EXERCISE OBJECTIVE – Exclude the pictures and reproduce the remaining data exactly as written.

SUPPLIED INFORMATION –
╔══
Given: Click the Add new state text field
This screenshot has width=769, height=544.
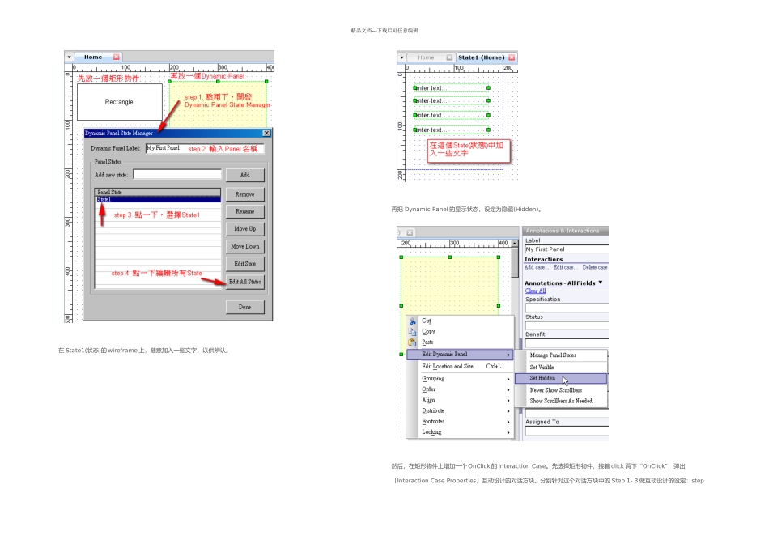Looking at the screenshot, I should click(x=176, y=174).
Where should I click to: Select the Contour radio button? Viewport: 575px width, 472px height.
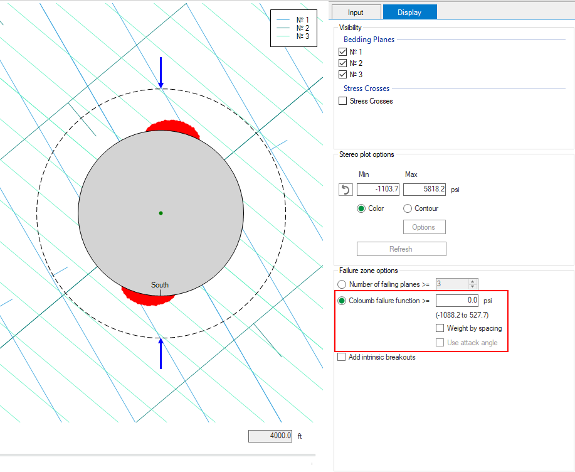[408, 208]
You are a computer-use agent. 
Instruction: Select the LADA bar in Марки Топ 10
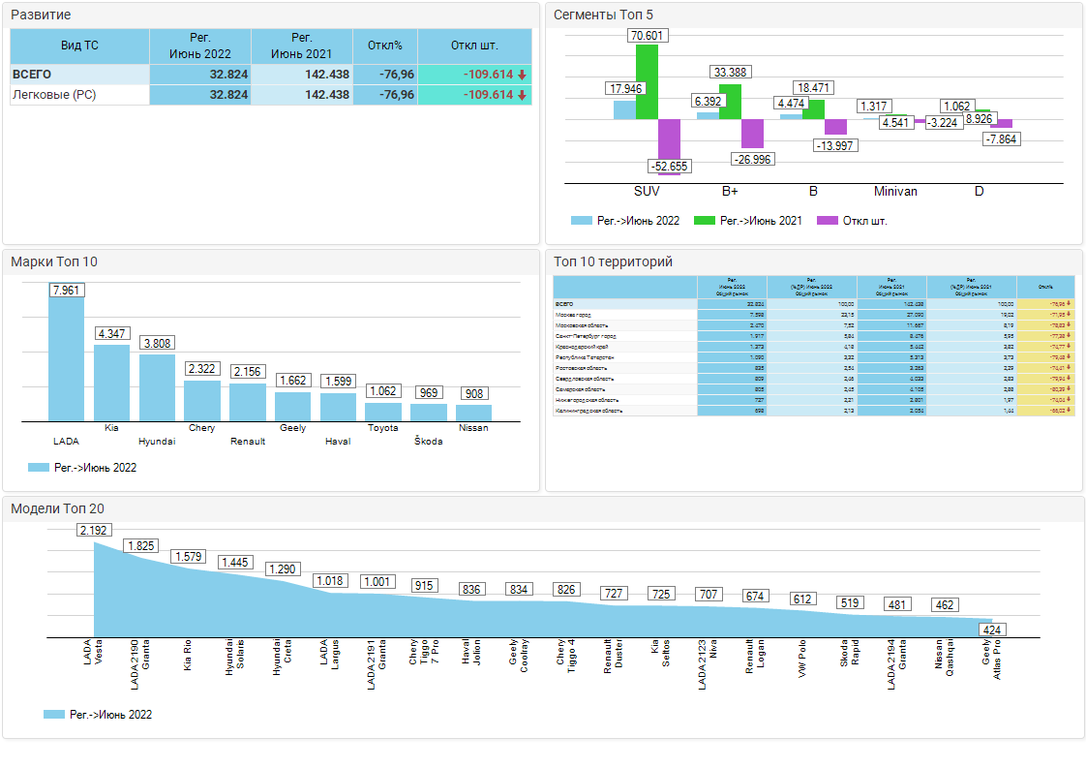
╚══
RESPONSE FOR THIS EXERCISE –
Given: Click the Add new state text field
This screenshot has width=769, height=544.
Looking at the screenshot, I should click(x=176, y=174).
Where should I click to: Select the Contour radio button? Viewport: 575px width, 472px height.
[408, 208]
You are a computer-use agent. 
Instruction: Select the LADA bar in Марки Топ 10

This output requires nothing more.